Collected data:
*** Begin section ***
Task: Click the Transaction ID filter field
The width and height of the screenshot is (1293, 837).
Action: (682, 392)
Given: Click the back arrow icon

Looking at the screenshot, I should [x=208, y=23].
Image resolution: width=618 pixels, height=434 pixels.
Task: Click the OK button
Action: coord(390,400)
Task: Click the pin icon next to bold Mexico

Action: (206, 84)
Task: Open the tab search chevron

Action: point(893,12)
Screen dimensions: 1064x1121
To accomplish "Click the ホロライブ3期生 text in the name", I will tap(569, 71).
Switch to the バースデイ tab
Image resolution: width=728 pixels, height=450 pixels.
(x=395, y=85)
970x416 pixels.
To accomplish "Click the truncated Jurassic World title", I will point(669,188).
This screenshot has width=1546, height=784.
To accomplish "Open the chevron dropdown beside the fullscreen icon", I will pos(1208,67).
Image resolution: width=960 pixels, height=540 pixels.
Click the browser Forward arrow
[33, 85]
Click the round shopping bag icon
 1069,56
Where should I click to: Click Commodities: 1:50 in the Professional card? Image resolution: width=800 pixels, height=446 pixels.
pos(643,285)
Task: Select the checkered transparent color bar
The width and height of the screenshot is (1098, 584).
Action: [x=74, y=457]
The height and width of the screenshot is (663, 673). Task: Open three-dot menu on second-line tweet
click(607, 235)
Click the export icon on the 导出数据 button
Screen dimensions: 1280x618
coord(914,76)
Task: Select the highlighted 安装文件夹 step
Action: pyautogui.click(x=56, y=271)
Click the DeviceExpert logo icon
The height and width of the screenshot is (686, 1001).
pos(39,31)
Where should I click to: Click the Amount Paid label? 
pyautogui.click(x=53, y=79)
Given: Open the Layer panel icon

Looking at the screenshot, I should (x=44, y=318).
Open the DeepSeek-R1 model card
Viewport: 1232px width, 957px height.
*** End section ***
→ **WORK ORDER**: Write out, please, only the lines from the one with "Screen dimensions: 1280x618" through the last line above, both included and unchanged.

→ **TASK ANSWER**:
Screen dimensions: 1280x618
coord(914,76)
Task: Select the highlighted 安装文件夹 step
Action: pyautogui.click(x=56, y=271)
Click the DeviceExpert logo icon
The height and width of the screenshot is (686, 1001).
pos(39,31)
Where should I click to: Click the Amount Paid label? 
pyautogui.click(x=53, y=79)
Given: Open the Layer panel icon

Looking at the screenshot, I should (x=44, y=318).
Open the DeepSeek-R1 model card
Viewport: 1232px width, 957px height.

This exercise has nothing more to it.